Он такими внимательными глазами смотрел на меня, что мне показалось, он догадался, что это был за крюк.
— Знаете, — продолжал я, — я подумал: вдвойне — прочнее. Вы ездили с прошением города к графу Сиверсу в Петербург. Я заехал к нему в Вайвара.
— Да-а-а? — аптекарь так вздернул свои пестро-седые брови, что его вытянутый кверху желтый лоб до самой блестящей макушки покрылся поперечными складками. — И он вас принял?

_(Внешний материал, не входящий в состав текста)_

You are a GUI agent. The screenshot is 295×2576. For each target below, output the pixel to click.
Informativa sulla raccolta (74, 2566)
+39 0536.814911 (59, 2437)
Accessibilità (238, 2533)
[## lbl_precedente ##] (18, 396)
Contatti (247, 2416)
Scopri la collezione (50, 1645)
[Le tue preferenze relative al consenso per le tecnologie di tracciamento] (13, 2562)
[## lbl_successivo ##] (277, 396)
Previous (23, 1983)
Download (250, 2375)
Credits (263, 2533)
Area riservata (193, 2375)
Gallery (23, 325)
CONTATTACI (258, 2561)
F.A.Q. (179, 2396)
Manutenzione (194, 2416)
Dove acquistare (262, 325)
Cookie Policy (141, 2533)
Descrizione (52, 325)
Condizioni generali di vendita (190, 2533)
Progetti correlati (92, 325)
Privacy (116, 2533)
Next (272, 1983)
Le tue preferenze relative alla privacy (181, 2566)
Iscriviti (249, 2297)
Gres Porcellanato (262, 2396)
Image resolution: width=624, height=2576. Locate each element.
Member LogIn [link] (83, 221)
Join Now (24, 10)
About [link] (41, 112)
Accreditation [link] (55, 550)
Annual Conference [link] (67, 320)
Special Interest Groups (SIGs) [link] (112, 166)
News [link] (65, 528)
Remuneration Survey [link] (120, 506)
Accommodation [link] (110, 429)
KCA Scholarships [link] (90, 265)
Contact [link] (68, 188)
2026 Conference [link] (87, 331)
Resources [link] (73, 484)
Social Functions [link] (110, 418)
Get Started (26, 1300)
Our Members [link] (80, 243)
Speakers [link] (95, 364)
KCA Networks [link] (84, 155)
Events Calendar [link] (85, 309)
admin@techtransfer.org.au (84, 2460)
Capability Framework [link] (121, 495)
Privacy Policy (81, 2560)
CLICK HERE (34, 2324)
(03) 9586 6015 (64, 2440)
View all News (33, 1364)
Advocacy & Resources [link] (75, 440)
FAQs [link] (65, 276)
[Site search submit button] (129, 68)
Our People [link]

Должно быть, все, что я говорил аптекарю (столько, сколько я ему рассказал), я говорил отчасти из тщеславия. Моя проделка и плоды, которые она должна была принести, были столь захватывающими, что мне было трудно ни с кем не поделиться. С другой стороны, мне хотелось услышать, что скажет об этом умный человек. И я рассказав аптекарю о своей поездке в тех пределах, в каких и намеревался. Что, возвращаясь из Нарвы, остановился у своего университетского приятеля, пастора Кемпе. Там услышал, что граф Сиверс находится сейчас в своем Сиверсхофе, и тут мне пришла идея… Будто бы она пришла именно там! Ибо приди она мне раньше, еще в Раквере, так это было бы в какой-то мере конспирацией за спиной Рихмана и города. И Кемпе сразу поддержал меня и подготовил мою поездку к графу. А я сел за стол и за вечер изложил на бумаге все аргументы города.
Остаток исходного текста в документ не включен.